SAN BENEDETTO DEL TRONTO – Lo chiamavano il “vescovo rosso” per il suo impegno a favore dei lavoratori e per la sua disponibilità al dialogo con la sinistra. Luigi Bettazzi, però, preferisce l’ossimoro “vescovo laico” al punto da sceglierlo come sottotitolo del suo libro di memorie “In dialogo con i lontani. Memorie e riflessioni di un vescovo un po’ laico”, (edizioni Aliberti, 210 pagine, 17 euro).
Il Vescovo emerito di Ivrea, un “giovane prete di 85 anni” ripercorre parte della sua vita e analizza il mondo in cui stiamo vivendo: si parla di integralismo religioso e di valore della religiosità, esaminando con estrema attenzione le difficoltà intrinseche nel rapporto delle religioni con le società, con gli stati, con la coscienza individuale del cittadino.
Nel suo libro il “vescovo laico” racconta tante situazioni a lungo taciute, come quando fu convocato per le trattative del sequestro Moro.

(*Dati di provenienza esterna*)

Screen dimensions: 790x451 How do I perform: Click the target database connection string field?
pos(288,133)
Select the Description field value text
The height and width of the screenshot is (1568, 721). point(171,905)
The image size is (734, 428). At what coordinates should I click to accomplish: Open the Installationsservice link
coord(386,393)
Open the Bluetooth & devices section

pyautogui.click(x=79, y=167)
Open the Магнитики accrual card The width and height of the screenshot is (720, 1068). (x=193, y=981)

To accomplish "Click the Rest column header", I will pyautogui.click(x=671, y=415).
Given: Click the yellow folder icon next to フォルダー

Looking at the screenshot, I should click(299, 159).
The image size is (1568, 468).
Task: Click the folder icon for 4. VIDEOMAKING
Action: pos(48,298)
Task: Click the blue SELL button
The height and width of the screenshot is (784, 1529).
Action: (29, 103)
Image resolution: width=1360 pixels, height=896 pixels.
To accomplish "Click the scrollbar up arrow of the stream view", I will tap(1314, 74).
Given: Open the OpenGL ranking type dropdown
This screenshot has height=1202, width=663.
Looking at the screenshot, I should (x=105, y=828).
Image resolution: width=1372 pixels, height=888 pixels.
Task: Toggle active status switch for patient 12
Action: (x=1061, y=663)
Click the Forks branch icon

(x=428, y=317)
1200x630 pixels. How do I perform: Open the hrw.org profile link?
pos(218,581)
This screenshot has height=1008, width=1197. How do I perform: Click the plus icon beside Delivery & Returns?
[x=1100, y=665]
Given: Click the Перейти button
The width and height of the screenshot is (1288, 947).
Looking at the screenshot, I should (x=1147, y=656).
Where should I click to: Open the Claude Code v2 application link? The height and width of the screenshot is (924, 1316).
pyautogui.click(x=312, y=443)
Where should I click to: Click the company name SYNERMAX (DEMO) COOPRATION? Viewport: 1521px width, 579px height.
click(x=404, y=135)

Posizioni spesso controcorrente quelle del presule di Ivrea: «Riconosco che Dio mi ha dato un’intelligenza un po’ vivace, sollecitata a rivolgersi a sempre nuove conoscenze ed esperienze», ammette Bettazzi. E non risparmia strali alle gerarchie così grate a Mussolini per la Conciliazione da chiudere gli occhi di fronte alle aberrazioni della dittatura, alla Dc, ai teocon e teodem. «Era normale essere fascisti, negli ambienti ecclesiastici si deridevano gli eccessi del regime ma non si dimenticava che i Patti Lateranensi avevano offerto alla Chiesa privilegi e facilitazioni finanziarie», spiega Bettazzi. Folgoranti i ritratti dei protagonisti visti da vicino, come quello del sindaco democristiano di Firenze, Giorgio La Pira che, «contestato per la troppa attenzione ai poveri dai suoi compagni di partito, interessati solo ai propri interessi e alla tranquillità della coscienza», rispondeva serafico: «Perché preoccuparsi? Gesù è risorto, la Madonna è assunta in cielo e tra cent’anni saremo tutti in paradiso». Bettazzi riconosce che «la Chiesa a lungo ha avversato e scomunicato le democrazie», non così «l’anticristiana appartenenza a mafia, camorra, organizzazioni illegali e criminose». Fino al «controsenso della scomunica automatica per i massoni, senza che accada lo stesso per gli affiliati a clan in cui si sopprimono i nemici». È così che con grande pacatezza, il Vescovo laico spiega che anche un religioso, detentore tra l’altro della più alta dignità ecclesiale, non cessa di essere comunque cittadino, e quindi un laico privo di ogni tentazione di imperialismo ideologico.